I decided to make a solid body electic, because I already had some extra bits and pieces accumulated over the years. You can see my first attempt in this picture.
With the Ibanez pickups, the sound is mellow without the ‘twang’ of a Strat, but it does sound nice playing country style.
Because by their nature, solid body guitars are heavy, so I needed a strap. I thought a Native American bead-work design was the way to go and made one up backed with ‘Denim’ and ends from second hand leather.
Now bitten by the bug, I decided to make another style of guitar that I had always fancied playing... a lap steel. Although simpler in design, was actually more difficult to build, but with a little bit of design cribbing, this was the out-come.
I am now waiting for a set of special lap steel strings, but it does play remarkably well with a sweet tone and feel, even with the heaviest strings I could find at home.
I can’t wait until the better strings arrive so I can get to grips with lap steel through the winter.
Both guitars are just oiled (Linseed and turpentine to my own mix) and will be re-oiled as the months or years progress.
That first lap steel in Elm was very successful but the 'shakes' in the wood started to open and close with the humidity altering the tone and tuning very slightly, but just enough for me to notice the difference. Plan 'B' was to build a twin necked lap steel from Walnut, but the elusive 'right' piece just never materialised. Then the furniture maker who supplied me with 'Hetre' (Beech) for the fret board, came up with some beautiful Merisier or Cherry, which he very kindly cut to size.
Now I thought the Elm was hard to work, but not being a wood worker, the hardness of the Cherry really surprised me. But the grain and colour have just blown me away.
I made the scale length longer this time, which has produced a more mellow tone than my first lap steel. The pickup and amp are the same as before, but the tone is subtly different and I don’t have to resort to the tone pot as much, although I have had to tweak just a couple of settings on the amp.
For aficionados: The fret board is beech with fret and surround being cut from elm. The machine heads are Wilkinson which makes for easier tuning. The machine head section is just routed out. The ‘nut’ is elm with a piece of bright steel cut and shaped to take the heavier strings. The humbucker pickup is the same as my first steel, but I have changed the bridge to a home brew fitting using the knurled adjuster fitted into the body of the guitar with the bridge sitting on its own adjusters.
The string tail piece is 'Gotoh' and gives a much better straight line pull for the strings, which makes for easier changing should I get ham fisted and break one. CTS volume and tone 500K pots are used as on all my guitars, giving a well balanced tone control.
The sound from the guitar? Well it is a revelation - a real hybrid sound, good for country, yet a slight tweak on the tone pot and I hear Hawaiian sounds. This lap steel guitar is tuned to G which most of the early Hawaiian music was written in, now all I have to do is get used to it and get some real country licks going. I’m getting there. It is a trifle slow, but I love it.

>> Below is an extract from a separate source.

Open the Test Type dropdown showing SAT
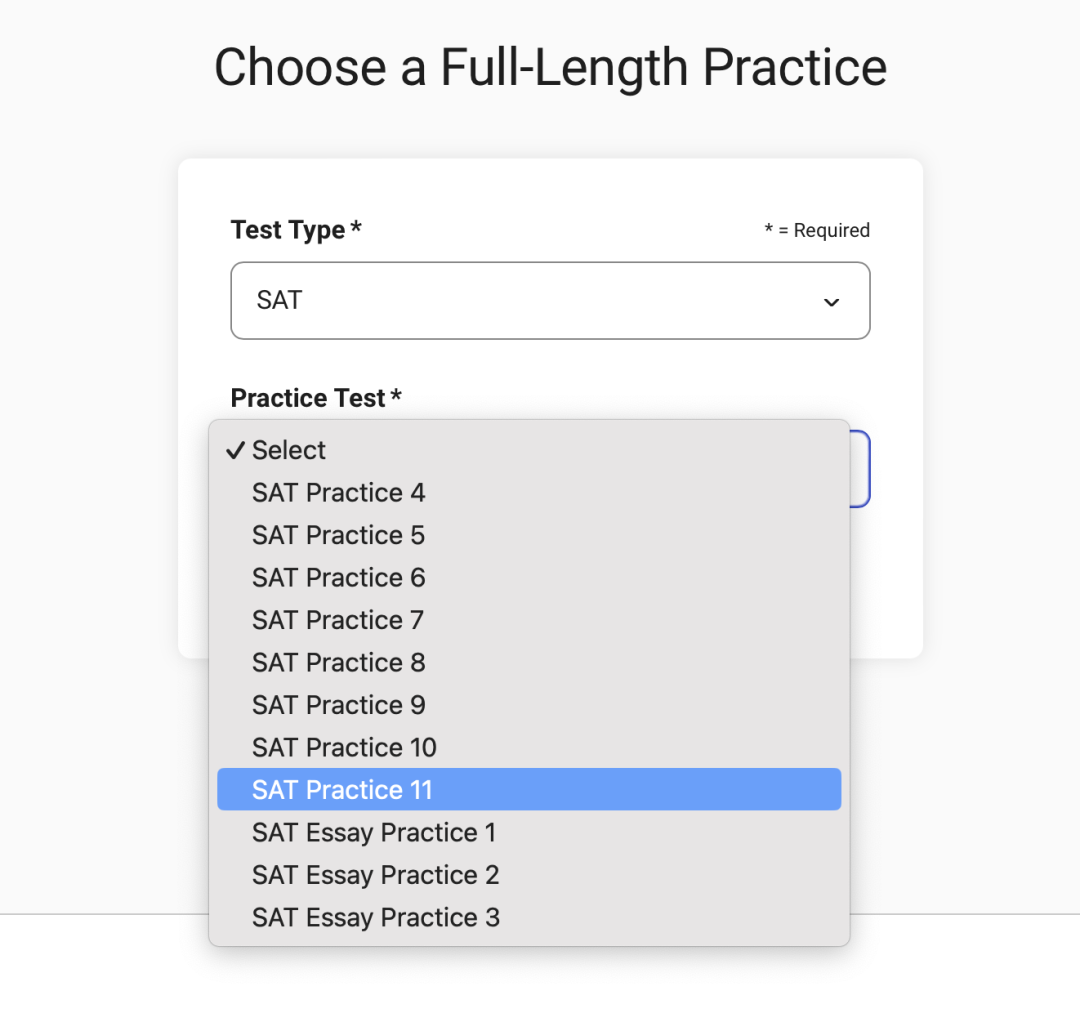 549,301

What next?........... a Banjo... Dobro style guitar... Mandolin... or even another Lap Steel and solid body. No idea yet, but I fancy keeping up my ‘Luthier’ skills - it’s fun and the end product is something I can make music with... although some might argue my use of the word ‘music’!
I contacted Alan Shelton, a first class DiMarzio agent who was a 'way out' guitar painter of some note before selling his painting business and web site. His speed of service was fantastic - just four days from ordering in the UK to receiving my package in France. For some reason, this usually takes a minimum of seven days and just to prove the point, a small item ordered from the UK before the pickup arrived two days after it!
So if anyone is interested in new pickups, get in touch with Alan. He knows his products and is a really friendly guy. Thanks Alan - my eight string lap steel now produces great sounds. You can reach Alan from this link: HERE
This new picture is of my new cedar surround hand cut and shaped to replace the rather tatty plastic original, also the new bridge is making a much needed improvement to the overall sound. Plus I can rest my little finger on the new surround, which has made it easier to pick.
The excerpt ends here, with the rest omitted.